§ Исходный текст:

************

Публикация в Золотом руне. 21 июня 2024

О филфаке что помнится

Содержание:

Я — студентка!
Зачёты правдами и неправдами
Ниспровержение основ
Ленинский незачёт
Летом в Чардыме
Маэстро Тючкалов


Я — студентка!


Помню, как сдавала вступительные экзамены. Ужасно волновалась. Уходя, говорила домашним: «Если не сдам — ищите меня на мосту».
Я не представляла себе жизни без филфака. Ещё с восьмого класса, пропуская уроки, бегала туда на лекции, молитвенно внимая каждому слову, записывая всё подряд и творчески потом перерабатывая в себе.  С тоской оглядывала шкафы-небоскрёбы, набитые неизвестной мне ещё премудростью: неужели это никогда не станет моим?!
Мне передавали, что Ирка Озёрная презрительно отзывалась о моём наивном провинциализме: «Кравченко слёзы восторга на лекциях проливает».
Но это действительно было так. Я воспринимала мир через розовые очки, как Адуев-младший из «Обыкновенной истории».
Первые три экзамена я сдала на пятёрки: литературу, сочинение, английский язык. А на истории вышел небольшой прокол.
Тогда во всех кинотеатрах шёл фильм «Мазандарамский тигр».
Когда я начала пересказывать историческую байку о том, как Петра I-го окликают словами: «Пётр, плотник Саардамский!»  – я некстати вспомнила этот фильм и ляпнула: «Пётр, плотник Мазандарамский!» Экзаменатор вытаращил глаза:
– Как, как Вы сказали?
–  Мазандарамский, – упавшим голосом повторила я.
– Так вот как Вы готовитесь! В кино ходите! – засмеялся он, тоже вспомнив фильм.
Но четвёрку мне всё-таки поставил. Я набрала 19 баллов и прошла. Какое это было счастье!
Я шла по утрам на лекции через площадь Революции (сейчас она называется Театральной) — специально делала крюк — и каждый шаг наполнял меня гордостью, что я — студентка, филолог, гражданин...
Потом восторги поутихли.

Зачёты правдами и неправдами

Я очень быстро превратилась в довольно нерадивую студентку. Из пяти дней, отпущенных на экзамен, я два-три била баклуши и только в конце начинала бешено штурмовать бастионы знаний. В последнюю ночь перед экзаменом я, как правило, не ложилась, лихорадочно навёрстывая упущенное. Но всё равно не успевала к утру.
Я подходила к концу экзамена, где-то к двум-трём часам, тем более что преподаватели уже к этому времени были уставшими и спрашивали не так придирчиво, как вначале.
Однажды я, придя, как обычно, к двум, никого не застала. Зачёт кончился раньше, все ушли. Я в панике узнала адрес преподавательницы и поехала к ней домой в надежде что-нибудь наврать и как-нибудь умолить принять у меня зачёт.
Дверь мне открыла старушка — её мать. Сама она ещё не пришла. Старушка, не спрашивая о цели моего прихода, пригласила в комнату, угостила чаем с пирогом. Когда в дверях появилась преподавательница и увидела меня у себя за столом с куском пирога во рту, она прямо задохнулась от такой наглости.
– Почему Вы не были на зачёте?! – закричала она грозно.

************

§ Предоставленный материал:

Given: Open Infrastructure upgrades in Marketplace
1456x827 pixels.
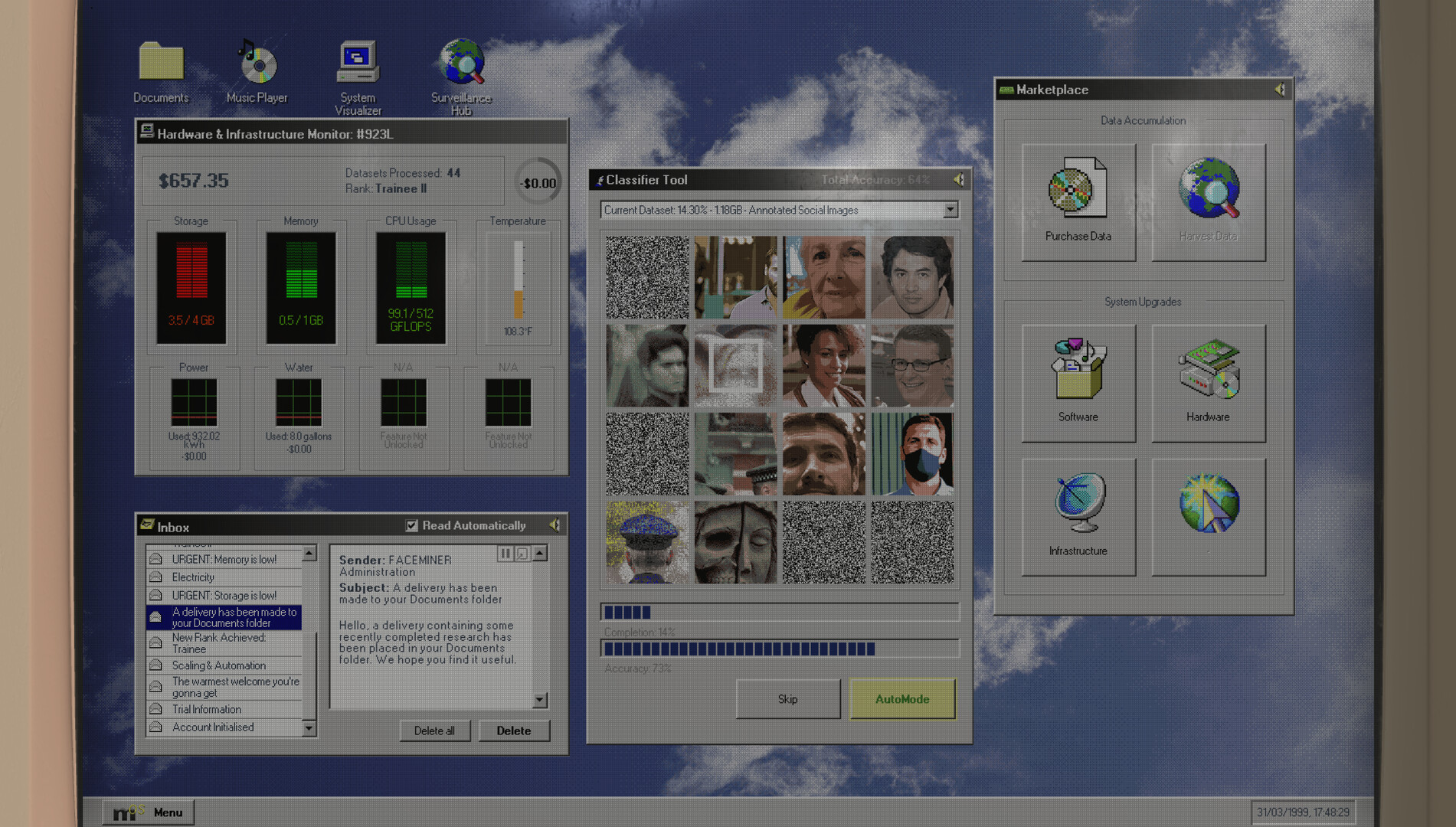Looking at the screenshot, I should [x=1078, y=516].
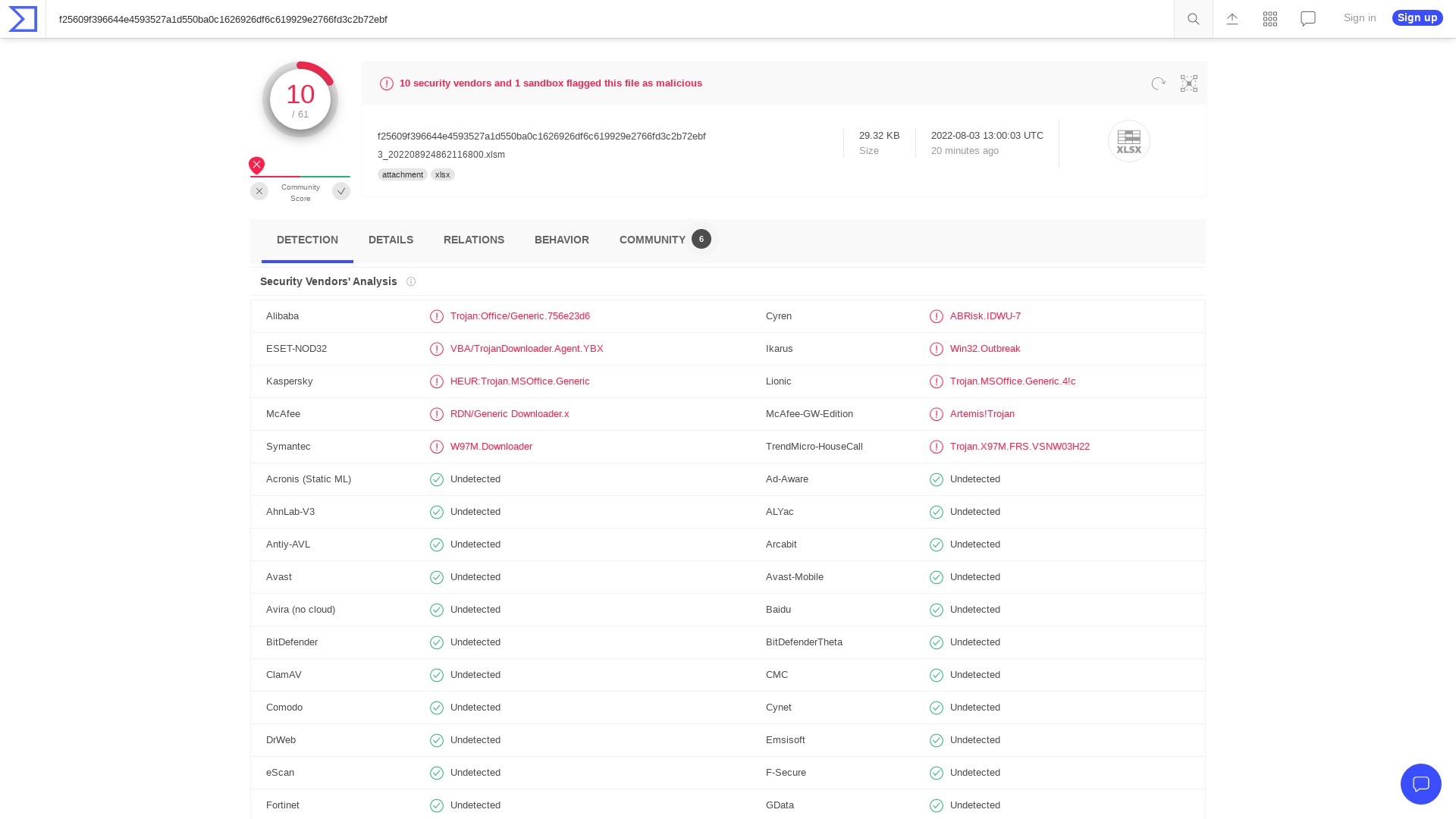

************

§ Письменное задание A: Перечислите все вступительные экзамены, которые упоминаются в воспоминаниях о филфаке.
§ Письменное задание B: Продолжите воспоминания о филфаке, начав сразу после последней приведённой в них фразы.

§ Итоговый ответ A: Литература, сочинение, английский язык, история.

§ Итоговый ответ B:
Кусок застрял у меня в горле. Все мои «придумки» разом вылетели из головы. Я что-то мямлила, давясь злосчастным пирогом, ставшим моим кляпом. Преподавательница возмущалась. Я суетливо засобиралась домой. Но тут Бог услышал мои молитвы и послал сильный ливень. Добрая старушка стала за меня заступаться:
– Куда ты её гонишь в такой дождь?
Действительно, выгонять в дождь было не по-божески. Скрепя сердце, преподавательница приняла-таки у меня зачёт на дому.

Был ещё один зачёт, который я получила не менее авантюрным путём. Мне надо было сдавать историю (или теорию?) журналистики Явчуновскому. Я шла по проспекту Кирова на этот зачёт с тяжёлым сердцем и невесёлыми думами.
Я почти ничего не успела выучить. И вдруг прямо перед собой увидела спину искомого Явчуновского. Я шла следом за ним и гипнотизировала его затылок, пытаясь внушить свои мысли телепатически: «Поставь зачёт, поставь зачёт...»
Явчуновский зашёл в магазин «Шляпы». Я — за ним. Он стал примерять шляпы — одну за другой.
Он не знал меня в лицо (я уже училась на заочном) и, воспользовавшись этим, стала давать ему советы, как женщина: «Вот эта Вам больше идёт», «А вот эту лучше немного набок», «Нет, нет, вот эту примерьте».
Явчуновский буквально таял от такого внимания.
Вышли мы из магазина уже вместе (он — в новой шляпе), болтая, как старые добрые знакомые. Я всё ждала подходящего момента, чтобы раскрыть свои карты, но он всё как-то не находился. Подошли к дверям университета.

– Ну, мне сюда, – сказал Явчуновский с улыбкой.
– Вообще-то мне тоже, – смущённо призналась я.
Узнав, что мне от него надо, Явчуновский долго хохотал. Он был человеком с юмором. И зачёт мне, конечно, поставил.
Хотя можно было почти с уверенностью сказать, что тут всё дело было — вот именно — в шляпе.

Ниспровержение основ

Прочитала в статье в «ЛГ»: «Нельзя в научной работе говорить человеческим языком, высказывать личные пристрастия, употреблять местоимение «я». Эх, поздно мне эта статья попалась! Я всю жизнь делала всё наоборот. За что и страдала.
Помню свой первый научный доклад на семинаре по Достоевскому. Тема была мне необыкновенно близка. Я её выстрадала душой. Что мне были какие-то Кирпотины и Фриндлендеры! От них только пух и перья летели в моём докладе.
Я писала так, как меня вело нутро, отринув все сделанные до меня выводы признанных в науке авторитетов.
Результат моего выступления был двояким. Я бы даже сказала — взаимоисключающим.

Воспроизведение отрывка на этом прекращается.